Problem to work on:
Below are the entries. Transcribe exactly the lines from the one with "1075x690 pixels." through the one with "Given: Open Cambridge's", ends included, and leave out all others.

Records from a collection
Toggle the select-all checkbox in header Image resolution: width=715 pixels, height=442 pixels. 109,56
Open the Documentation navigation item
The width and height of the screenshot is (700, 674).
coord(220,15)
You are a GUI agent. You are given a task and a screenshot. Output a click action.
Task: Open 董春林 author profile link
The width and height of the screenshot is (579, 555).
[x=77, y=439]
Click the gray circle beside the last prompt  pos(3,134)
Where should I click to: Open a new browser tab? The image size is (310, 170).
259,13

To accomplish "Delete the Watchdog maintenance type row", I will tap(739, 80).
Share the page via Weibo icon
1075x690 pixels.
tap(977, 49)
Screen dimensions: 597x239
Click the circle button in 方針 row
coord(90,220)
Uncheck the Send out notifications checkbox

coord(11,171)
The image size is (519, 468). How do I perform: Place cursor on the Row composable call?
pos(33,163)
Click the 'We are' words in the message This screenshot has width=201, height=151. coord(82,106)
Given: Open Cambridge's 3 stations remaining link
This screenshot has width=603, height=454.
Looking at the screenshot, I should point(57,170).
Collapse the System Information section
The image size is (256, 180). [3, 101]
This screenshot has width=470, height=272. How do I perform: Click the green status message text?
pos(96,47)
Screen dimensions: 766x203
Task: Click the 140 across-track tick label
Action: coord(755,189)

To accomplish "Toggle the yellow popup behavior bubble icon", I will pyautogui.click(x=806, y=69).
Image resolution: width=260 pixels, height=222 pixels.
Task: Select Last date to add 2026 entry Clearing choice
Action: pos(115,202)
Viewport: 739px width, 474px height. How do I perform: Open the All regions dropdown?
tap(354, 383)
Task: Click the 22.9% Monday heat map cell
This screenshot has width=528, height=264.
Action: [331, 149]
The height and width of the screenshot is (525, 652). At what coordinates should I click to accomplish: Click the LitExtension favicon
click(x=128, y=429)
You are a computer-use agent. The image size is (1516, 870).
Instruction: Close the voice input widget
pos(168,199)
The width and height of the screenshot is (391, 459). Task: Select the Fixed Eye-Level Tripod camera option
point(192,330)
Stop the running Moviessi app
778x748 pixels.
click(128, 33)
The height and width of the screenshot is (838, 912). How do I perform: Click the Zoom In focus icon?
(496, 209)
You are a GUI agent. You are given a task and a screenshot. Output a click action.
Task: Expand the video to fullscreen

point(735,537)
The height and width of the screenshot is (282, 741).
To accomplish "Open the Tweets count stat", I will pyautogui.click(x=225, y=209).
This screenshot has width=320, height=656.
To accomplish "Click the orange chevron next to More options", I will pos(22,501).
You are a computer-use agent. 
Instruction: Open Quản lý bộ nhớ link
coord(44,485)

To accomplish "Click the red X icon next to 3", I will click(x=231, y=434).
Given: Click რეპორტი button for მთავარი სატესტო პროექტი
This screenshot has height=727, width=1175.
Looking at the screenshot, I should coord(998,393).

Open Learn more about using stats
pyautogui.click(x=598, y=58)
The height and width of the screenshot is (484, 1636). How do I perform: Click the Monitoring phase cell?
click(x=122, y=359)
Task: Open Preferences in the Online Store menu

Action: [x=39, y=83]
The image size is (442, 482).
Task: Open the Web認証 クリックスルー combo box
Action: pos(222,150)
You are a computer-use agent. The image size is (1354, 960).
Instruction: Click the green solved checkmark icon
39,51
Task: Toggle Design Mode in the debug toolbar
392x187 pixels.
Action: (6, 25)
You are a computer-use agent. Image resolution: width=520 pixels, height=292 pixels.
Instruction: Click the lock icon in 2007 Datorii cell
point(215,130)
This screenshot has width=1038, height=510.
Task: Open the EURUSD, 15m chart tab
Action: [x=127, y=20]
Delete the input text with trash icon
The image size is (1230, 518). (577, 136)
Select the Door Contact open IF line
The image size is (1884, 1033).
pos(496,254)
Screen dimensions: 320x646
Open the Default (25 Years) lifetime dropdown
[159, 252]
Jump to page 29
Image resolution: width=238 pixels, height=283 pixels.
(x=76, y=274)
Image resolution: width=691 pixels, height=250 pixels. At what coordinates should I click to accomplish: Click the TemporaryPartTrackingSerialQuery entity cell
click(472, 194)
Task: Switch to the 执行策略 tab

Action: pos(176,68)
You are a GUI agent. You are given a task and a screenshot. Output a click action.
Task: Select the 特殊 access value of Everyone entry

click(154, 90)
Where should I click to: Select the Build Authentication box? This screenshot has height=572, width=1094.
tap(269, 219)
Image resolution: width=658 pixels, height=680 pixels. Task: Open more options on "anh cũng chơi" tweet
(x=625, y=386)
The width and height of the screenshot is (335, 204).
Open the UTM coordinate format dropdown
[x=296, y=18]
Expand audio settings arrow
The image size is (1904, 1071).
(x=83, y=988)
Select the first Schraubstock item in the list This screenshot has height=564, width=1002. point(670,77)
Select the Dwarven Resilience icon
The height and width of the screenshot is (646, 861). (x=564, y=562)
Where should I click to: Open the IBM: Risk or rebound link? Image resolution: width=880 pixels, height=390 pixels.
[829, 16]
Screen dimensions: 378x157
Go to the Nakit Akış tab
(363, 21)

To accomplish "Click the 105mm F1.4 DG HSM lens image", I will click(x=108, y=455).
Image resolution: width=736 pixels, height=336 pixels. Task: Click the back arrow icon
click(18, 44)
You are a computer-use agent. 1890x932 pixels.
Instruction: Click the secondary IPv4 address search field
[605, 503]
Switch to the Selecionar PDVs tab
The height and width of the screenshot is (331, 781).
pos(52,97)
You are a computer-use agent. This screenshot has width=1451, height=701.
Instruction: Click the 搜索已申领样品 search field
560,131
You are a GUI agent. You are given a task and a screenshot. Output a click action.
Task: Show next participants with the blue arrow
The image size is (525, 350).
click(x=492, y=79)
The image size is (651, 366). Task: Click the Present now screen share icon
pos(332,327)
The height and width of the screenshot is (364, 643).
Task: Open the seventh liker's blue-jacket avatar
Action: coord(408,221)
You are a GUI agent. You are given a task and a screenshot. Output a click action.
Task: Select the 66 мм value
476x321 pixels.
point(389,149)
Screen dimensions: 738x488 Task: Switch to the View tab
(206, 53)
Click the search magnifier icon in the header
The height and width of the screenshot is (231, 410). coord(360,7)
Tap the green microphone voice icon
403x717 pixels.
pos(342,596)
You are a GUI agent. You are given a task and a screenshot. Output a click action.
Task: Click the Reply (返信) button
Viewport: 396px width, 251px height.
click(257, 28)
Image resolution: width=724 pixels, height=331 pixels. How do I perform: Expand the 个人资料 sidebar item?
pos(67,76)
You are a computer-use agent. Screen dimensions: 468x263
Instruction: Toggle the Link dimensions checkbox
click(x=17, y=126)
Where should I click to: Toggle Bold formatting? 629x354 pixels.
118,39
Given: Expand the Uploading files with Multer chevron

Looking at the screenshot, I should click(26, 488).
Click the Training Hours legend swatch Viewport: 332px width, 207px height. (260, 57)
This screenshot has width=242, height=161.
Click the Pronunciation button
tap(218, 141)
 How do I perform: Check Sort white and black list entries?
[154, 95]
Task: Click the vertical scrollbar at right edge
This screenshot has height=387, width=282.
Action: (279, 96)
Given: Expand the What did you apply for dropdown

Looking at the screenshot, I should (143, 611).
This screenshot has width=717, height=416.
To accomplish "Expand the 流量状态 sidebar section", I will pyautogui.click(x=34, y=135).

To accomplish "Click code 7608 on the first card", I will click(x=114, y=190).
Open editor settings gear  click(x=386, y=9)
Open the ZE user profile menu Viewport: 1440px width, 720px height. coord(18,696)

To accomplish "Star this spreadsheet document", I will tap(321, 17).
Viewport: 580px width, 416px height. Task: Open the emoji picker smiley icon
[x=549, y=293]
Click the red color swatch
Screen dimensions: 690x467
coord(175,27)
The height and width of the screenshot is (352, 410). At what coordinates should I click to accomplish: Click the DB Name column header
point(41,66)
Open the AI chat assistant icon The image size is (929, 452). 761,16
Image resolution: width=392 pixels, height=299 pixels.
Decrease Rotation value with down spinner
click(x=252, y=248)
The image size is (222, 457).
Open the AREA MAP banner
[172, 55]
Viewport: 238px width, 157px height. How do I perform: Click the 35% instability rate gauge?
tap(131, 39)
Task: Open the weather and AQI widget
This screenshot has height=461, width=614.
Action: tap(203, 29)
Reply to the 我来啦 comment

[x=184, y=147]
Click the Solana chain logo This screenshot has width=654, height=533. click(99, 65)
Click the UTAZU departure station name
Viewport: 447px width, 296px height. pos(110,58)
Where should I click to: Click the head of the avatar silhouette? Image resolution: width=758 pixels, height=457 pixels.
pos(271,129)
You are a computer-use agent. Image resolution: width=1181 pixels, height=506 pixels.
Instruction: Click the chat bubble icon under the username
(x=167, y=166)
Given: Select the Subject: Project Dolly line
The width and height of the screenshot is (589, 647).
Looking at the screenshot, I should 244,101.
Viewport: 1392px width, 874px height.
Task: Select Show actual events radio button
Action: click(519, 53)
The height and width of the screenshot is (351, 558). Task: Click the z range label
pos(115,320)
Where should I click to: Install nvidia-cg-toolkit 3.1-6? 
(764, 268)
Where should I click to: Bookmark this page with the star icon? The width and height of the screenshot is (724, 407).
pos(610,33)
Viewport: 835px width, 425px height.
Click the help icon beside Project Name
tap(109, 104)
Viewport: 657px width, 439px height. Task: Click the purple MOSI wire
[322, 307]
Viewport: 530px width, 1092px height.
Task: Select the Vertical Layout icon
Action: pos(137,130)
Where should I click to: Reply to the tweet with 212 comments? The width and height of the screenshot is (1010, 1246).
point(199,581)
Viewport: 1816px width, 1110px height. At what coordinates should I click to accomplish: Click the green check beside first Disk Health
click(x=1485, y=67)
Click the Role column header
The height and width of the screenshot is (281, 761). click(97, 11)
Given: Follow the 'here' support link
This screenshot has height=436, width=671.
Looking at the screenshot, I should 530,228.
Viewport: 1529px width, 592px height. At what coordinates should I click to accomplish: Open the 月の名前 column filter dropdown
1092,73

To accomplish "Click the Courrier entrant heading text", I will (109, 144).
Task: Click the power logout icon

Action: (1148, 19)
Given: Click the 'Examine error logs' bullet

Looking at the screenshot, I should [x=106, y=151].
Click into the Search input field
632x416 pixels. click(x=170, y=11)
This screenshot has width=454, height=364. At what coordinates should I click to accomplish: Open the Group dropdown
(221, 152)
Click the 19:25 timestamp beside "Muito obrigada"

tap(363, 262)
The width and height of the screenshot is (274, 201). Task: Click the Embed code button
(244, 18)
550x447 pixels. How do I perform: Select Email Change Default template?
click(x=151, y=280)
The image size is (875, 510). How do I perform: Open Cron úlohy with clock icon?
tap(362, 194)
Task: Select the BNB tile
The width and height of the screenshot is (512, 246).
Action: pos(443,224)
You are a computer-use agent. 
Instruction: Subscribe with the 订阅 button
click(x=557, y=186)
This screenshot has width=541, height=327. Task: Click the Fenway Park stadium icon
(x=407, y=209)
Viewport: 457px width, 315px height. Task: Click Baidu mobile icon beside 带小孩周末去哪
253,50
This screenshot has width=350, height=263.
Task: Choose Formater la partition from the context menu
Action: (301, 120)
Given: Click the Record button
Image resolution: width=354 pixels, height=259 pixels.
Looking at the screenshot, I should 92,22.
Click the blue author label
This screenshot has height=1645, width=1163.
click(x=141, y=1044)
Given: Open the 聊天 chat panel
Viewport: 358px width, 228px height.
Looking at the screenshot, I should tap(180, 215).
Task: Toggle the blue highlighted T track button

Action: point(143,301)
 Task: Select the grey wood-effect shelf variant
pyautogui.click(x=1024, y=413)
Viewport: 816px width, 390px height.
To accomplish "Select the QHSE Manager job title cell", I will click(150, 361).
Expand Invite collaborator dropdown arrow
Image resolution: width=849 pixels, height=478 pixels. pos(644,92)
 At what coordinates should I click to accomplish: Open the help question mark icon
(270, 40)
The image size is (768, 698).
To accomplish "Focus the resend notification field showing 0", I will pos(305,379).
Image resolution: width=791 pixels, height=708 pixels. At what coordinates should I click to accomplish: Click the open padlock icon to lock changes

Exercise result:
1075x690 pixels.
tap(977, 49)
Screen dimensions: 597x239
Click the circle button in 方針 row
coord(90,220)
Uncheck the Send out notifications checkbox

coord(11,171)
The image size is (519, 468). How do I perform: Place cursor on the Row composable call?
pos(33,163)
Click the 'We are' words in the message This screenshot has width=201, height=151. coord(82,106)
Given: Open Cambridge's 3 stations remaining link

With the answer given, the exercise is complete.